■ CONSIGNES ■
A - Résumez en deux phrases l'homélie sur Jean de la Croix.
B - Reproduisez à l'identique le passage de l'homélie sur Jean de la Croix, en commençant à « Jean de la Croix ( Homélie » et en terminant à « suis avec toi. ».

■ TEXTE FOURNI ■
++++

Jean de la Croix ( Homélie 14 déc. 2017)

Is 43, 1-5 ; Rm 8 ; Jn 17, 11 b-26.

Isaïe 43. Parole du Seigneur : C’est moi qui t’ai créé. Ne crains pas car je t’ai racheté, Quand tu traverseras les eaux, je serai avec toi, Les fleuves ne te submergeront pas. Quand tu marcheras au milieu du feu, tu ne te brûleras pas. Ne crains pas car je suis avec toi.

Pourquoi avoir choisi ce texte du chapitre 43 d’Isaïe pour cette messe de st Jean ? Il ne le cite en aucune de ses œuvres, à la différence du chapitre 17 de st Jean et du chapitre 8 de l’épitre aux Romains qu’il cite à plusieurs reprises. De manière libre, nous nous proposons de montrer sur trois points les harmoniques entre cette citation du prophète Isaïe et les écrits de Jean de la Croix.

A/ Ne crains pas car je suis avec toi, c’est la reprise de la Parole adressée à Moïse par le Seigneur qui lui demande d’aller trouver Pharaon pour qu’il laisse partir les hébreux. La formule reviendra souvent dans l’écriture lorsqu’un homme sera chargé d’une mission difficile, ainsi Jérémie et Ezéchiel. Ce seront les dernières paroles adressées par jésus à ses apôtres à la fin de l’évangile de Mathieu « Voici que je suis avec vous tous les jours jusqu’à la fin des temps. »

Je suis avec toi dit le Seigneur. Selon Jean de la Croix, il existe une première manière pour le Seigneur d’être avec la personne humaine, comme il est avec toute créature. « Il faut savoir dit-il dans le cantique spirituel, que la première manière pour Dieu d’être présent à sa créature est une présence par laquelle il leur communique la vie et l’être et si cette présence leur faisait défaut, les créatures retourneraient au néant et cesseraient d’exister » (CSB 11, 3). Autrement dit, si Dieu ne me donnait l’existence dans l’instant présent je n’existerais pas. C’est là le « je suis avec toi  » le plus radical puisqu’il me donne d’être.

++++

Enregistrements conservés

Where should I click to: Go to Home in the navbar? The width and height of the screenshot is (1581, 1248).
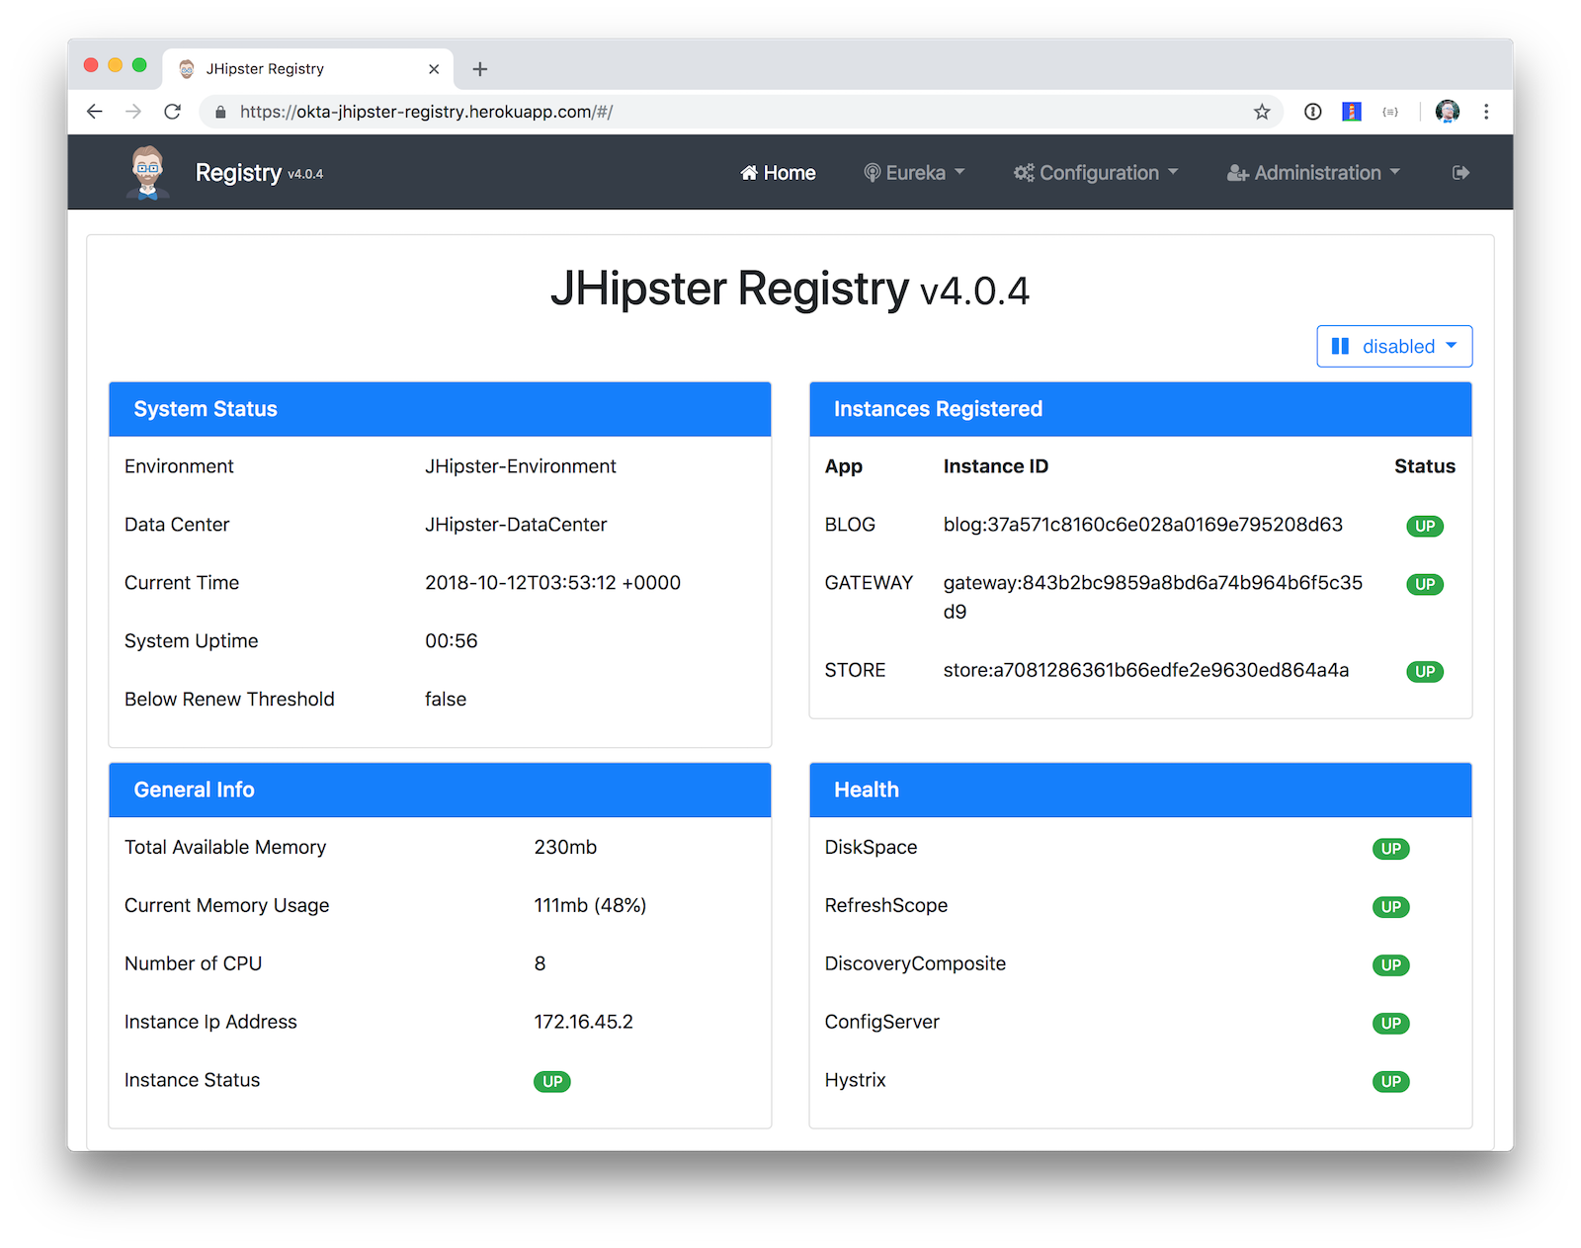click(x=778, y=173)
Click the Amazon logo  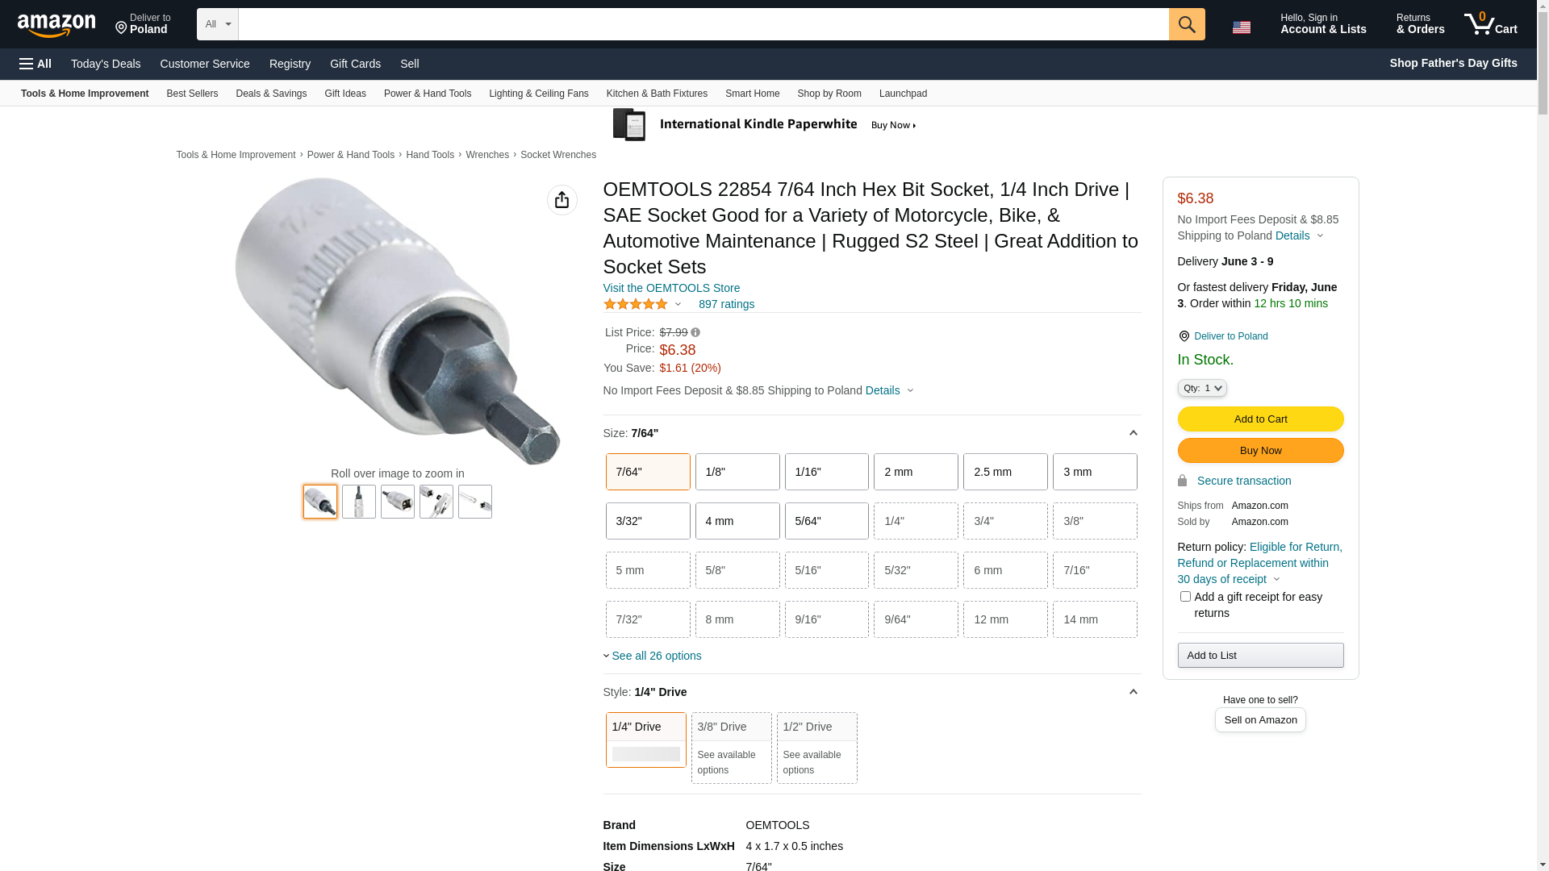(x=56, y=26)
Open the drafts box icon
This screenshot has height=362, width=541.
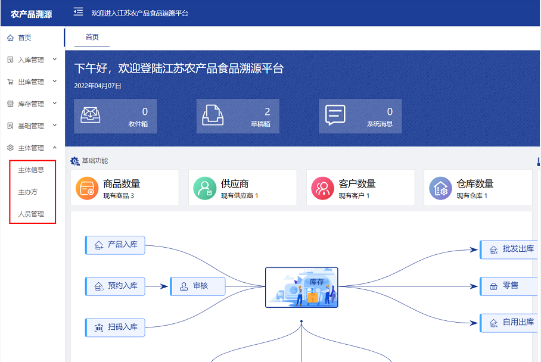pyautogui.click(x=213, y=115)
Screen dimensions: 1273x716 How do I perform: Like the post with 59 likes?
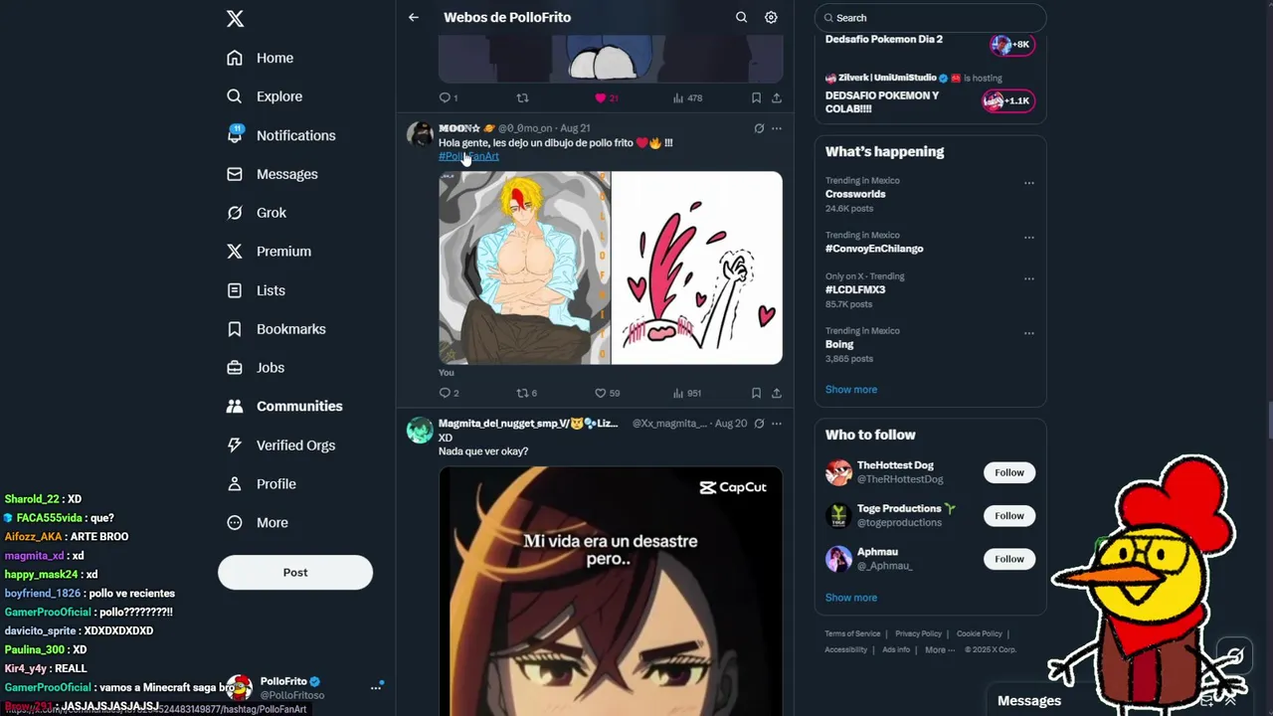(607, 393)
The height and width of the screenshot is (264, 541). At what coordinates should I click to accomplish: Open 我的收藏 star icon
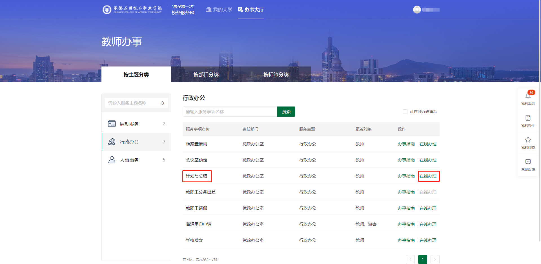528,140
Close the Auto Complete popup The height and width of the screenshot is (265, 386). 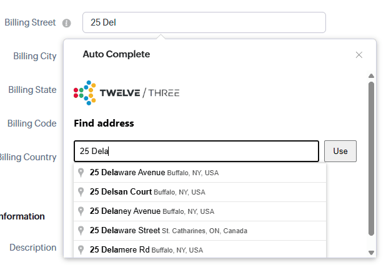[x=359, y=55]
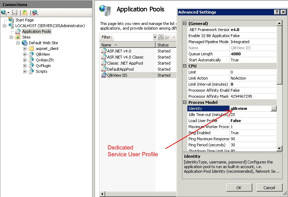Click the Identity browse ellipsis button
This screenshot has height=197, width=288.
[273, 109]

++++

■ RÉPONSES PAR CONSIGNE ■
A - L'homélie se demande pourquoi le passage d'Isaïe 43 a été choisi pour la messe de saint Jean de la Croix, qui ne le cite dans aucune de ses œuvres, et propose de montrer en trois points ses harmoniques avec ses écrits. Elle rattache d'abord la formule « Ne crains pas car je suis avec toi » à la parole adressée par le Seigneur à Moïse et à d'autres hommes chargés d'une mission difficile, puis y voit, avec Jean de la Croix, une première présence de Dieu qui donne à toute créature la vie et l'être.

B -
Jean de la Croix ( Homélie 14 déc. 2017)

Is 43, 1-5 ; Rm 8 ; Jn 17, 11 b-26.

Isaïe 43. Parole du Seigneur : C’est moi qui t’ai créé. Ne crains pas car je t’ai racheté, Quand tu traverseras les eaux, je serai avec toi, Les fleuves ne te submergeront pas. Quand tu marcheras au milieu du feu, tu ne te brûleras pas. Ne crains pas car je suis avec toi.